There is little disagreement between the parties as to the events surrounding the arrest,
search, and eventual release of the Plaintiffs. The parties disagree, however, on the amount
of discretion the aforementioned policy, Doc. #33-9, provided to Montgomery Municipal Jail
Corrections Officers in determining who would be subjected to a strip search.

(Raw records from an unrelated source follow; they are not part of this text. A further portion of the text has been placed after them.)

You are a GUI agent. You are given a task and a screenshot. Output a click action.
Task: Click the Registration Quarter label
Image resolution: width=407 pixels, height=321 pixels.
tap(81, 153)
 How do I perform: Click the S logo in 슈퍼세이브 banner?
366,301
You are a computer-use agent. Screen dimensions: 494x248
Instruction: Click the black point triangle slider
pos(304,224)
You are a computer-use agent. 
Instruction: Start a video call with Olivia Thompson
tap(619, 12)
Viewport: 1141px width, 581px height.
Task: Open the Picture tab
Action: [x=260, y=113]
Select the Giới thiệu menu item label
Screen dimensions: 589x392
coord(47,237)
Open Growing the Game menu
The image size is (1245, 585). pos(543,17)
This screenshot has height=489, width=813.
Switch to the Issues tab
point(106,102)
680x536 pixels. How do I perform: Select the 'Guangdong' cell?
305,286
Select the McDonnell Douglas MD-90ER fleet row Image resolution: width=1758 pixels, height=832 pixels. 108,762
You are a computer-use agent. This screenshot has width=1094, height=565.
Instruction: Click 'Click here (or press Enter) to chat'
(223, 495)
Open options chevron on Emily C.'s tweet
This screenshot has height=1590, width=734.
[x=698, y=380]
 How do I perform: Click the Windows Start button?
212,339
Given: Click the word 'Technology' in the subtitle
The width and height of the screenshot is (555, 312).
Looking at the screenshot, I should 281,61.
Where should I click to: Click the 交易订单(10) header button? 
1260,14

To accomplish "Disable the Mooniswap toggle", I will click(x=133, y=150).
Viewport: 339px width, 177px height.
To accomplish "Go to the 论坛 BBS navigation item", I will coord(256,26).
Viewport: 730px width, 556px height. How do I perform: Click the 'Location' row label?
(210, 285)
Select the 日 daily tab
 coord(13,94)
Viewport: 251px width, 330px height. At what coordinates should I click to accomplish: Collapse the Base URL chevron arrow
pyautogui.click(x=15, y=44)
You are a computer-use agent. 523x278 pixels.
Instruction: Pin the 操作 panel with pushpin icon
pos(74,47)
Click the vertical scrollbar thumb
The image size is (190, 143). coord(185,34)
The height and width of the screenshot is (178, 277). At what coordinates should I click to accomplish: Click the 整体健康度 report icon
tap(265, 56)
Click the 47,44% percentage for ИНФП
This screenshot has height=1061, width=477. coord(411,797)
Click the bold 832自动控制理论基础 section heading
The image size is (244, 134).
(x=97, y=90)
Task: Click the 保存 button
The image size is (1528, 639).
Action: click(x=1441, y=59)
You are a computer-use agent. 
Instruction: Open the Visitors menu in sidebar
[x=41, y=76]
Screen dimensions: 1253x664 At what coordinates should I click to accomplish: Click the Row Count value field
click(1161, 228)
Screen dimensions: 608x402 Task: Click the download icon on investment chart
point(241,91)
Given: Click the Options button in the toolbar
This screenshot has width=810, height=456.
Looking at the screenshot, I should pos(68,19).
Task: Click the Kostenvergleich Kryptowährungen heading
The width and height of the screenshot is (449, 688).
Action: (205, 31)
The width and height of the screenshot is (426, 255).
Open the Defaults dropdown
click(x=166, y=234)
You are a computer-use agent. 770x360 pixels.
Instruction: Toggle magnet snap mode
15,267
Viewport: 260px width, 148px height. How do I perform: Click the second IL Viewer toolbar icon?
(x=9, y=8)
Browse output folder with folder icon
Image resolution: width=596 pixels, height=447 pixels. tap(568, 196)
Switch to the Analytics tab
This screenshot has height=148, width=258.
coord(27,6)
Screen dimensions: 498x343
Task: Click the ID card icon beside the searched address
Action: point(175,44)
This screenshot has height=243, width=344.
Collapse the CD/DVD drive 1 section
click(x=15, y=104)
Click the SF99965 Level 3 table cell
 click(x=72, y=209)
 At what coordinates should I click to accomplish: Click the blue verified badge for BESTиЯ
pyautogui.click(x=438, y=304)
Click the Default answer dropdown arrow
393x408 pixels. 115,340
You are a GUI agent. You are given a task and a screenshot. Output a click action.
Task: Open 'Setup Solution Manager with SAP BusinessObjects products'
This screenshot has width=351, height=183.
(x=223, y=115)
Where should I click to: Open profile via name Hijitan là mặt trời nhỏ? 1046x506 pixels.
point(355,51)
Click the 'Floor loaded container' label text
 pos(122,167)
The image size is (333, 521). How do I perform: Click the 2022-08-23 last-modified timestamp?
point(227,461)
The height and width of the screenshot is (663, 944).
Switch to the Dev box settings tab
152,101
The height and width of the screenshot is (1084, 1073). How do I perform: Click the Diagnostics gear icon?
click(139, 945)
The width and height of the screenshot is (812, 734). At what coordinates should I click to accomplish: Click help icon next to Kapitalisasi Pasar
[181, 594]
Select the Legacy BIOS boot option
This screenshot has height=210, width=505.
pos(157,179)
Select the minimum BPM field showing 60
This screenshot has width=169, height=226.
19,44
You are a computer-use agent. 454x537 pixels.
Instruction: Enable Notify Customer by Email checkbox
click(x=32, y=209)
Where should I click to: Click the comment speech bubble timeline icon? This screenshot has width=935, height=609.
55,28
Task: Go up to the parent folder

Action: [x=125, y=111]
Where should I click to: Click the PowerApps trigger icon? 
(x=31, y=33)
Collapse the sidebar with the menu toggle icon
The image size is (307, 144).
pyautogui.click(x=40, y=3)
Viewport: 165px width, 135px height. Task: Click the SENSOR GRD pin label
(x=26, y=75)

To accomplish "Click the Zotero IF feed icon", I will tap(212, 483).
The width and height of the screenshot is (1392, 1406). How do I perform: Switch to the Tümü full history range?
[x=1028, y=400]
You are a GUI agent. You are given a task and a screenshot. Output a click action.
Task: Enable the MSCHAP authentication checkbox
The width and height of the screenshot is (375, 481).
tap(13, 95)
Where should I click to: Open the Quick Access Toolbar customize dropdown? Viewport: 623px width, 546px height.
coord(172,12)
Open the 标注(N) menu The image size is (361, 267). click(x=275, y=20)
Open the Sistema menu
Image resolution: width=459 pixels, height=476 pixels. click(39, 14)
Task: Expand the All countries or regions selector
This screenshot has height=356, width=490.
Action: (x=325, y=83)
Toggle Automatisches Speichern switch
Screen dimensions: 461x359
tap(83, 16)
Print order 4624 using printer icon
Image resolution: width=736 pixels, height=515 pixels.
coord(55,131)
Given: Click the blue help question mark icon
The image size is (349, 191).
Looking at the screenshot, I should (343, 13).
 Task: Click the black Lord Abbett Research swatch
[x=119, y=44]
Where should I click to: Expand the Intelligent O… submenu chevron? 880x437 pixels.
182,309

In addition to the written policy set out above, the Municipal Jail also had a less
formal, unwritten policy regarding the treatment of inmates who came into the jail with
“bond in hand.”1 Having bond in hand means that an individual posts bond, and the
bondsman then takes the bond to the magistrate. The magistrate processes the bond and
gives the individual a receipt showing that bond has been posted, which the individual carries
with him to booking. Doc. #39-10 at 35-36. A person might come into the jail with his
“bond in hand” where that person had
outstanding arrest warrants for any number of reasons; e.g. failure to appear
in court, capias warrant for unpaid fines, arrest warrant based [on] execution
of a complaint signed by a victim in the magistrate’s office. If such persons
are aware that they have outstanding warrants, they can go to a bonding
company and have the bonding company contact the magistrate’s office to
determine the charge so that they can complete all the paperwork necessary to
post bond. The individual can then turn himself into the jail with the warrant
1
Deposition testimony indicates that while a majority of jail personnel were aware of a policy
dictating that they were not required to search individuals entering the jail with bond in hand, this policy
was passed on, at least primarily, through training and word of mouth. See, e.g., Doc. #39-10 at 46-48
(indicating that deponent was told by a “fellow employee” about the policy of not searching individuals
with bond in hand); Doc. #39-14 at 11 (indicating that deponent had been given oral instructions about
bond-in-hand search procedure and recollected reading something about the procedure but could not
remember “where that was”).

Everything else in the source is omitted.